あまりに奇妙なノヴァルナの姿に、さすがのドゥ・ザンも通信スクリーンを見詰めたまま、あんぐりと口を開けた。隣に立つ妻のオルミラも「あら、まぁ…」と声を漏らし、珍獣でも見るような目になる。
そのノヴァルナの姿は、『ベルルシアン』号でBSHO『サイウンCN』に乗り込もうとしていた、ノアの目にも入って来ていた。
「アイツ、なにやってんのよ!!」
この期に及んでの婚約者のあまりにひどい悪ふざけに、ノアは思わずパイロットスーツの手袋を、格納庫の床に叩きつける。
“私がこんなに、気を揉んでるのに!…”
なんでもっと、ちゃんとしてくれないの―――腹が立つより悲しくなって、ノアは涙が零れそうになった。

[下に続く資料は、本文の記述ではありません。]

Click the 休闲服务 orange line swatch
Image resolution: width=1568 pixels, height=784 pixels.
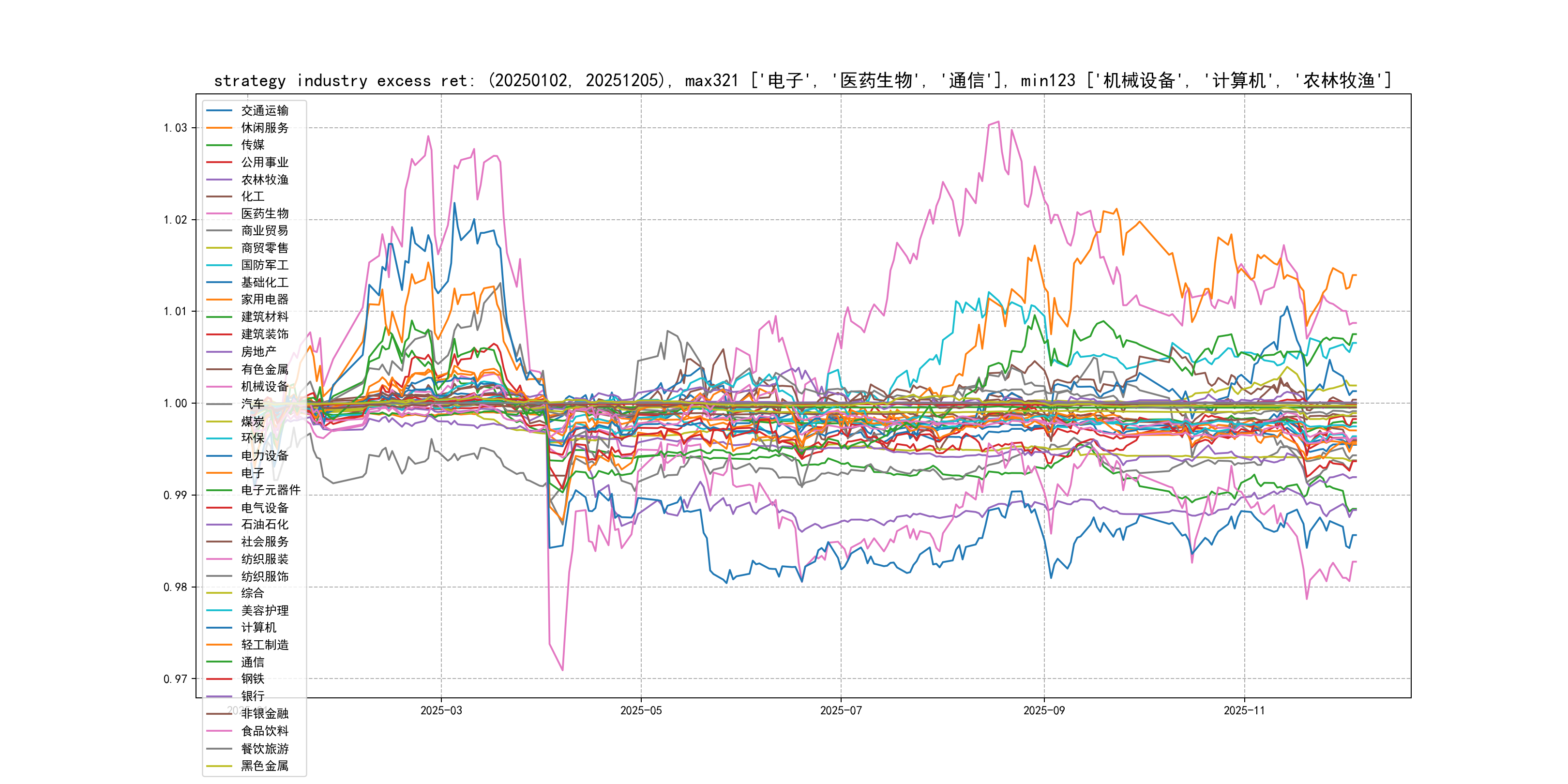(219, 128)
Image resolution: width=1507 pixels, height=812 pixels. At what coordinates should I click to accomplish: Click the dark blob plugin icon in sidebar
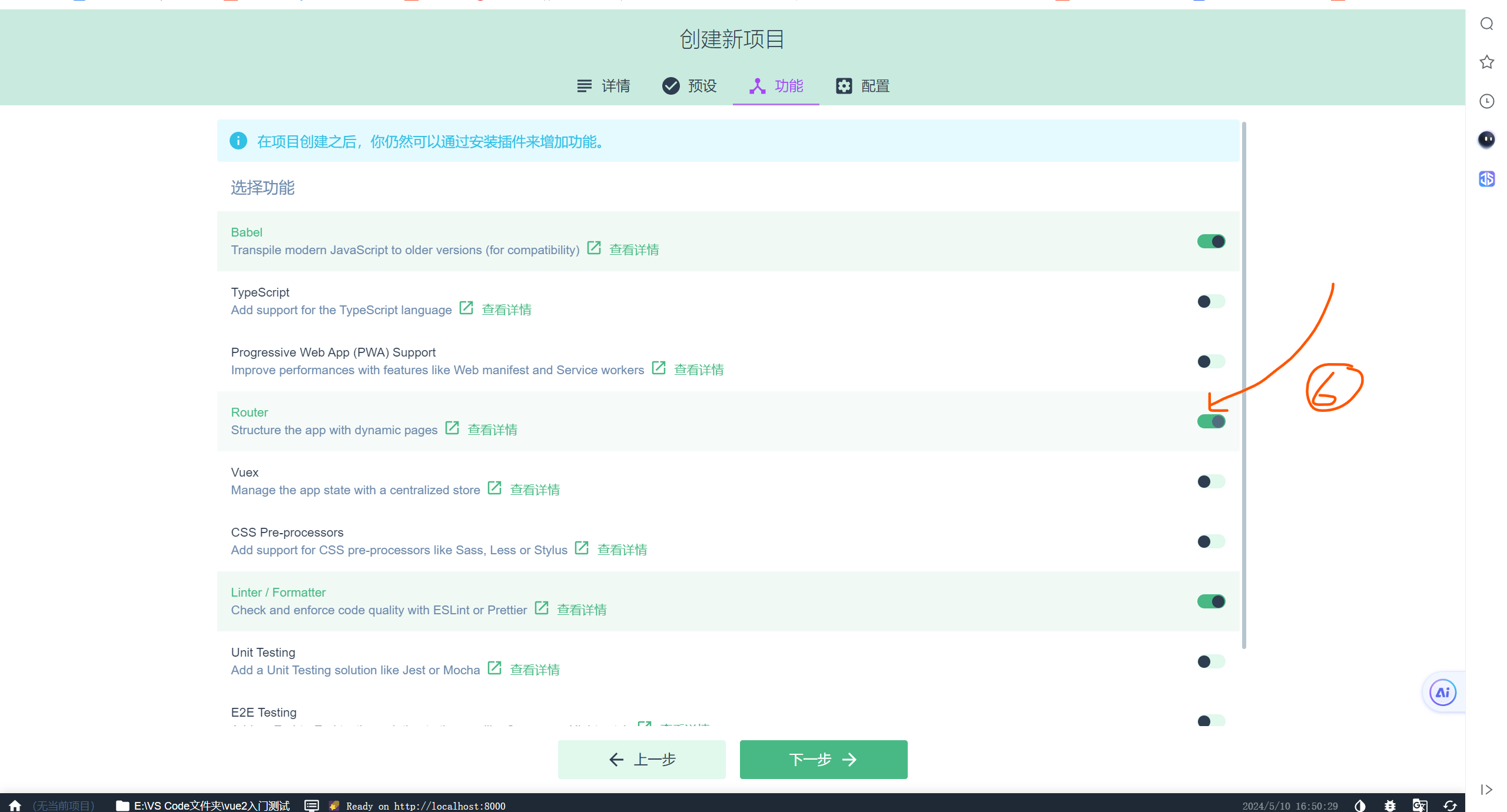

アイツだって、自分の家のためにも父様との同盟を、確実なものにしなきゃならないはずなのに、と思う。ノアもノヴァルナのナグヤ家が置かれた状況を客観的に分析し、サイドゥ家の軍事力を後ろ盾にするのが、ウォーダ一族内での劣勢を挽回するためには必要であるとの結論に達していた。
つまりノヴァルナにはノアと政略結婚する理由があり、今回の会見は恋愛結婚の建前としてだけでなく、星大名家としての存亡がかかる会見となるという事だ。
元々、父のドゥ・ザンも癖の強い人間であるから、風変わりなノヴァルナと会ってみようという気になってくれたのだが、だからといってやり過ぎは良くないのが、当たり前であろう。父も一国の主であって、限度を超えた振る舞いを認めては、侮りを許していると周囲に思われるからである。
“民心の掌握に苦心している父様が、そんな事を許すはずがない…”
そう考えると、ノアもノヴァルナが分からなくなって来た。そんなはずはない、とは思うのだが、自分はもうあのひとに愛されていないのではないか…と、そこまで思考が回ってしまう。
命懸けで助けに来てくれたり、背中を預け合って戦ったり―――だが、それは自分に対する気持ちが、そして相手に対する気持ちが、未来永劫変わらぬ事を意味するものではないのも、人生においては冷厳な事実である。
そんなはずはない…でも、という思考の堂々巡りに、憔悴した表情で立ち尽くすノア。共に出撃準備に入っていたメイアとマイアの双子姉妹も、自分達が守るべき姫の心の葛藤を感じ取ると同時に、こればかりは姫を守る手立ても見当たらず、途方に暮れるばかりだった。